Cette évolution aura des conséquences sur les modèles économiques de la création, et il se pourrait bien qu’elle n’entraîne pas d’enrichissement direct pour les auteurs. Il y a lieu de craindre que les rémunérations de l’exploitation basculant vers les rémunérations du travail ou que les avances baissent. Cela dit, cette étanchéité garantie entre les deux rémunérations dues permettra leur sécurisation juridique (elles ne seront plus remboursables) ; les auteurs touchant alors leurs droits d’exploitation dès le premier exemplaire vendu.

L’exécution du contrat d’entreprise

Parmi les autres dispositions de l’avant-projet propres à l’exécution du contrat d’entreprise, certaines auront un écho particulier au sein du secteur littéraire et artistique. Ainsi, l’article 1754 vise le cas de plusieurs entrepreneurs concourant à la réalisation d’un même ouvrage, ce qui ne sera pas sans rappeler le régime de l’œuvre de collaboration (v. CPI, art. L. 113-2). Il prévoit notamment que, « si plusieurs entrepreneurs concourent à la réalisation de l’ouvrage, chacun est tenu envers le client de coopérer dont l’intervention s’imbrique avec la sienne ». L’article 1756 prévoit le cas de l’immixtion du client dans la réalisation de l’ouvrage que l’entrepreneur pourrait estimer inappropriée. Cette disposition semble d’emblée parfaitement compatible avec les dispositions propres au droit moral de l’auteur (v. CPI, art. L. 121-1 s.).
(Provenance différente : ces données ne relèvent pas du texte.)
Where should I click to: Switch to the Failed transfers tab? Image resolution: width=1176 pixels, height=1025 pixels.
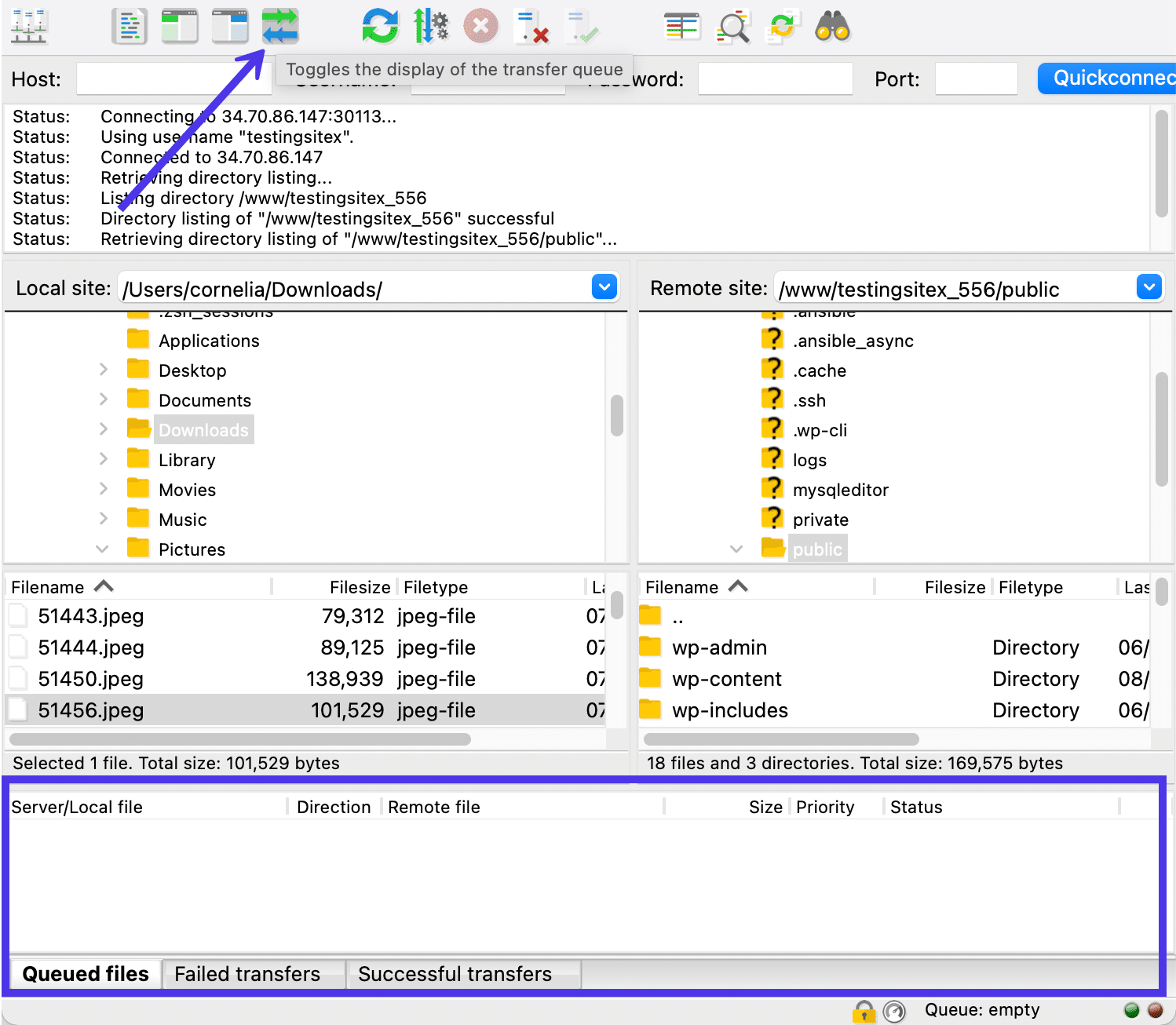(247, 974)
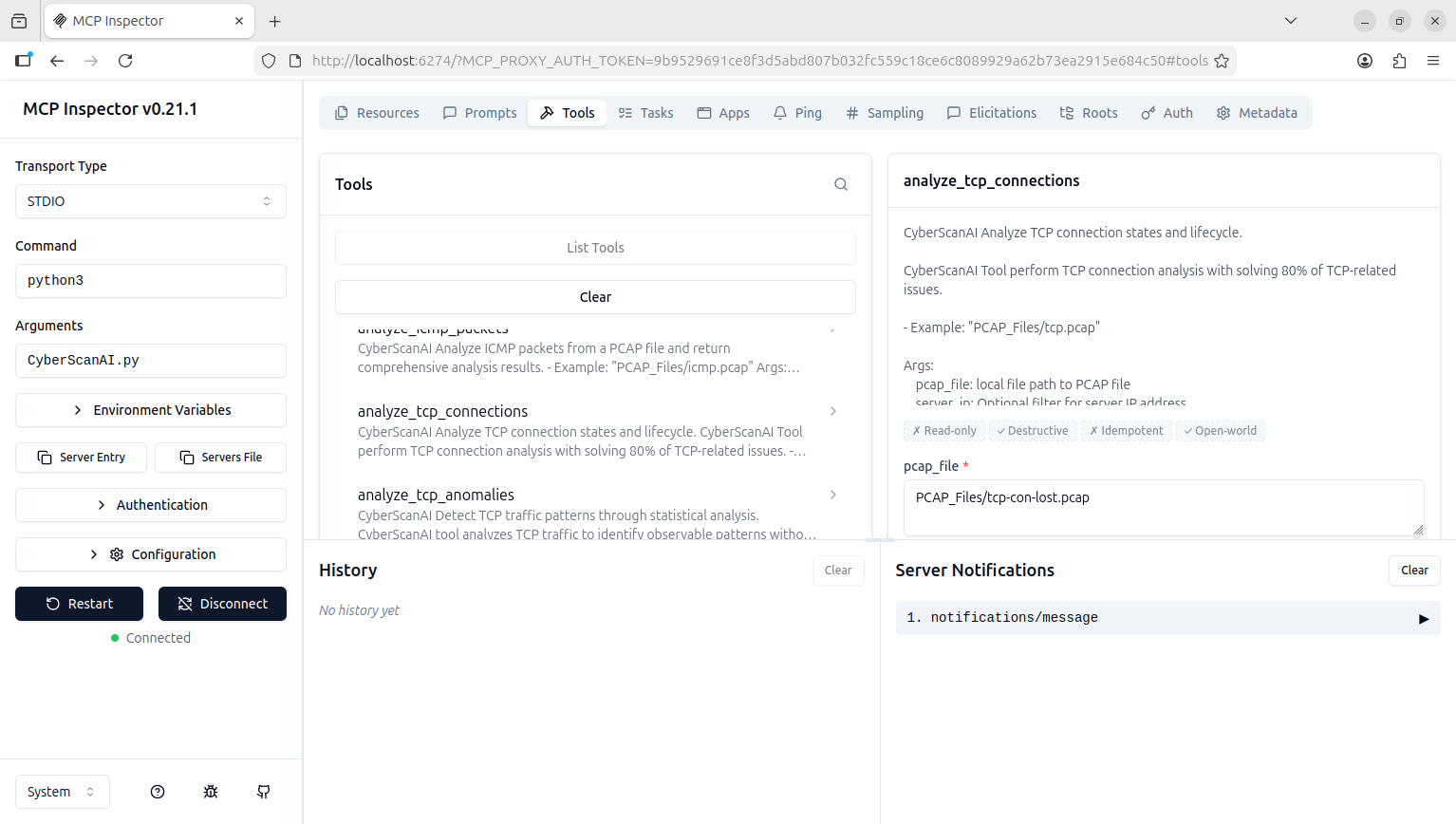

On portera davantage l’attention sur l’obligation de remettre l’œuvre. L’article 1753 prévoit que « l’entrepreneur est tenu de réaliser l’ouvrage convenu et de le délivrer au client dans le délai fixé ou, à défaut, dans un délai raisonnable ». En tant qu’entrepreneur, l’auteur doit réaliser l’œuvre en respectant un délai, qui s’il n’est pas fixé devra être raisonnable, en ce sens les rédacteurs intègrent au projet la position claire de la Cour de cassation (v. not. Civ. 3e, 16 mars 2011, n° 10-14.051 P, Dalloz actualité, 31 mars 2011, obs. F. Garcia; D. 2011. 947 ; RDI 2011. 333, obs. B. Boubli ; RTD civ. 2011. 533, obs. B. Fages ; CCC 2011. Comm. 135, obs. L. Leveneur). Les dates de remise de l’œuvre étant fréquemment indiquées dans les contrats d’auteur (l’exploitant devant – et c’est tout à fait logique – pouvoir sécuriser juridiquement son projet éditorial), il s’agira alors pour le juge d’apprécier au regard des faits si le délai en question est raisonnable. Par exemple, l’avènement des risques liés à la vie de l’auteur pourrait être pris en considération afin d’aménager cette obligation de délivrer l’œuvre dans les délais fixés.

En tout état de cause, cet avant-projet redéfinit un régime juridique plus clair du contrat d’entreprise. Et, au vu des nombreux enjeux qui sont en cause, il devra rouvrir le débat sur l’encadrement du travail de création au sein du secteur littéraire et artistique.